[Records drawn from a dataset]
□ □ □ □ □
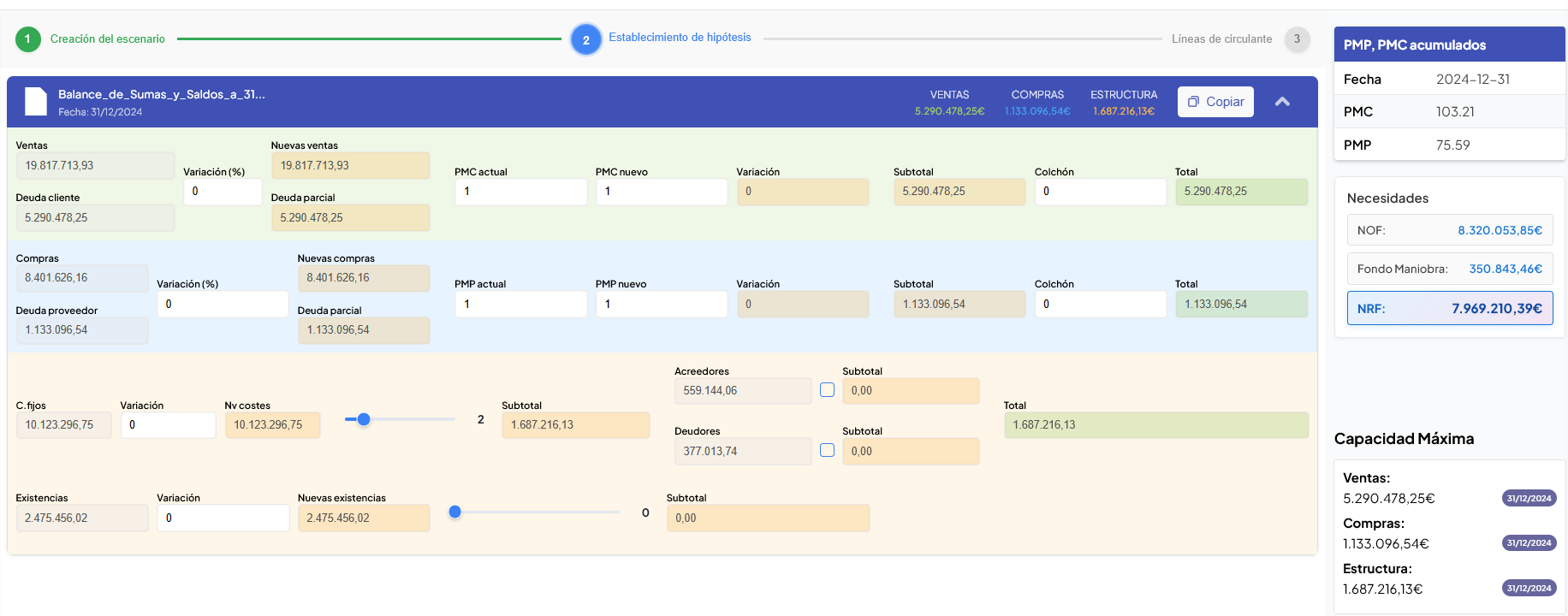Click step 3 gray circle icon

[x=1297, y=38]
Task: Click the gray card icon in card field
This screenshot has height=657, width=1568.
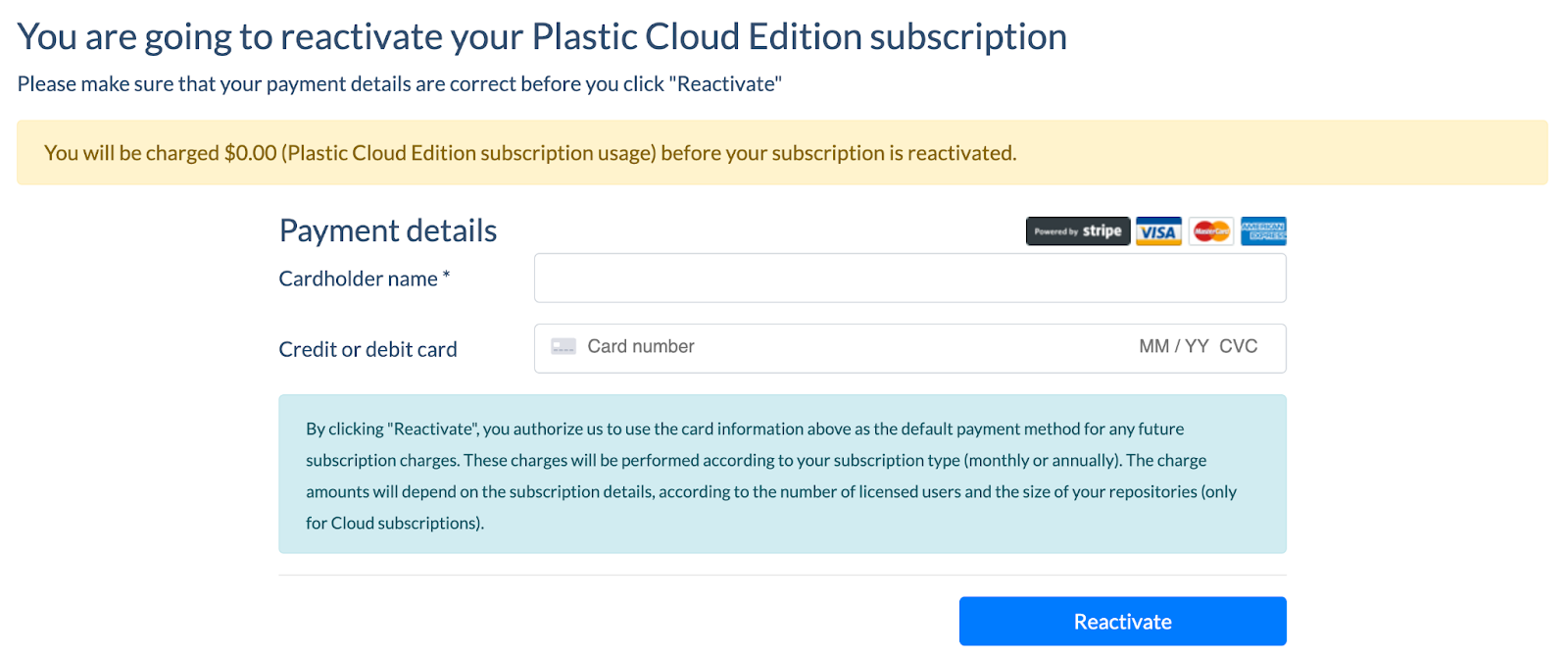Action: (x=564, y=346)
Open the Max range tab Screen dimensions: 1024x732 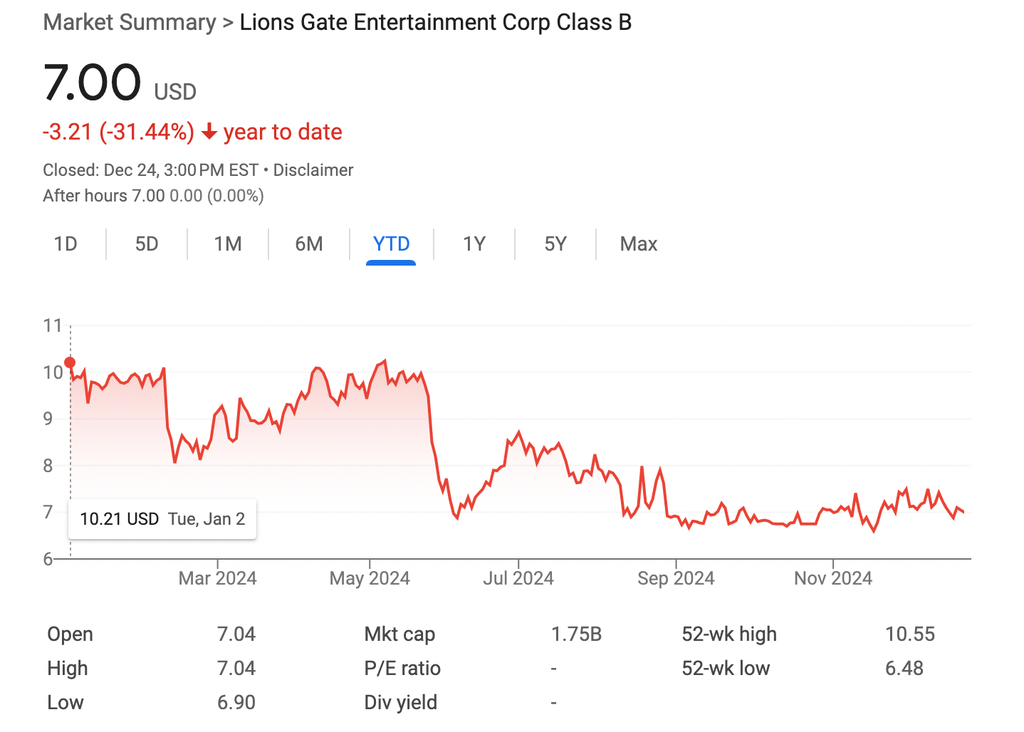(x=639, y=244)
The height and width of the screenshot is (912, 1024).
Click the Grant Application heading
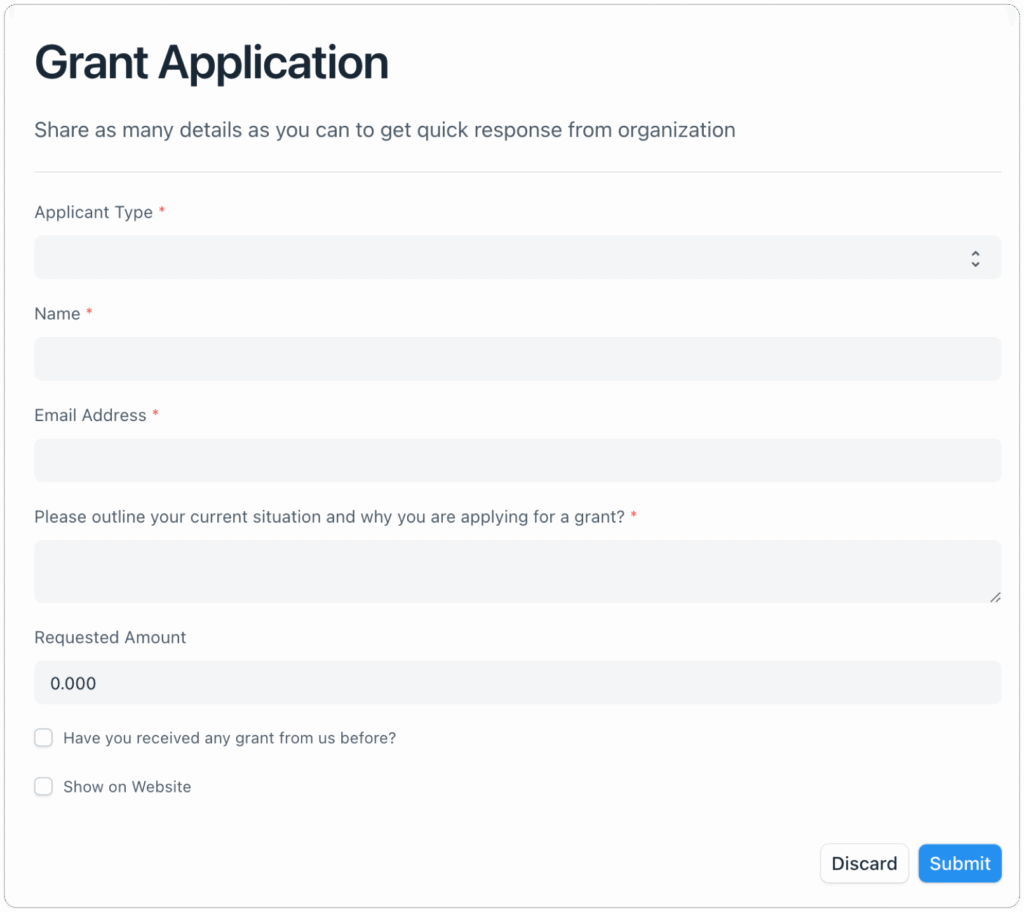[211, 63]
□ □ □ □ □
◆ EXERCISE OBJECTIVE ◆
Only the lines starting at the one that holds "The height and" and ending at the last line of the data belong in your answer. Please set them down exactly and omit the pictures.

◆ EXPECTED ANSWER ◆
The height and width of the screenshot is (912, 1024).
Click the Grant Application heading
[211, 63]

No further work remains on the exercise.